Genetic architecture of leaf morphological and physiological traits in a Populus deltoides ‘Danhong’ × P. simonii ‘Tongliao1’ pedigree revealed by quantitative trait locus analysis

Understanding the genetic architecture of leaf morphological and physiological traits will help plant breeders develop high biomass poplar genotypes. Quantitative trait locus (QTL) studies combining next-generation sequencing techniques can advance our understanding of the genetic basis of complex traits.

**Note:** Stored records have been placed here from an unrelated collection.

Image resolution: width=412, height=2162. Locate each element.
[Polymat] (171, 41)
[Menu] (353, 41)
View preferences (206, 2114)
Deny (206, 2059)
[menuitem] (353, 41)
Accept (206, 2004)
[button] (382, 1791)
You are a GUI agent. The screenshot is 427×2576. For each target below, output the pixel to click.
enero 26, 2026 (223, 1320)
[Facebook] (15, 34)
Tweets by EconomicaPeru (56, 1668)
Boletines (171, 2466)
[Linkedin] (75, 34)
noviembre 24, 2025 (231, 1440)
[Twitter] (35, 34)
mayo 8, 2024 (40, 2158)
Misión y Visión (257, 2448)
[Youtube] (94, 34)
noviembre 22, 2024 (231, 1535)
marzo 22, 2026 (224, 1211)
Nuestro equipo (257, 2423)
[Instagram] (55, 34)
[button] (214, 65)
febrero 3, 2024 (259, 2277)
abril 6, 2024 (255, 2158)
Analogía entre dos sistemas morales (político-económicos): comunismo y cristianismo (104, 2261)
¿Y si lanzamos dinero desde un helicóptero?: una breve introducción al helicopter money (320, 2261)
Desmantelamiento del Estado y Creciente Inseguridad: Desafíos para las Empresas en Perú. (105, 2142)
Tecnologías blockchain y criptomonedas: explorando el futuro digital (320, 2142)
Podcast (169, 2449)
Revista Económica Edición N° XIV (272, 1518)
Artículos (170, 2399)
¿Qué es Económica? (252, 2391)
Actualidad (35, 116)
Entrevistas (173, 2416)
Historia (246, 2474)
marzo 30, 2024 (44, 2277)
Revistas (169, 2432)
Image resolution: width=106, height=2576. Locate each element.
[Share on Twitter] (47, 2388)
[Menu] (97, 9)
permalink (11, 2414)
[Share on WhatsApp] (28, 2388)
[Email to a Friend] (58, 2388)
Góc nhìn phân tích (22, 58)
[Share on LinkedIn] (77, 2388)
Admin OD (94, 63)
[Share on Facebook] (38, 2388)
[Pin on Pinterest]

In this study, we measured 13 leaf morphological and physiological traits and identified quantitative trait loci (QTLs) in a Populus deltoides ‘Danhong’ × P. simonii ‘Tongliao1’ F 1 population (500 progenies) using a high-density genetic map constructed by whole genome re-sequencing. This linkage map consisted of 5796 single nucleotide polymorphism (SNP) markers assigned to 19 linkage groups (LGs), spanning 2683.80 centimorgans (cM) of genetic length, with an average marker density of 0.46 cM. We identified 109 QTLs on 18 LGs for leaf morphological traits and 55 QTLs on 14 LGs for leaf physiological traits. One-hundred eight putative candidate genes were identified within the candidate genomic region. Co-expression network and gene ontology enrichment analyses suggested that these candidate genes were involved in the photosynthetic process. The differential expression patterns of the CYCLIN (Potri.015G112200) and RED CHLOROPHYLL REDUCTASE (Potri.007G043600) genes between two parents indicated their potential roles in leaf morphological and physiological traits. These findings decipher the genetic architecture of leaf morphological and physiological traits in the P. deltoides ‘Danhong’ × P. simonii ‘Tongliao1’ pedigree and provide candidate genes for future poplar genetic improvement.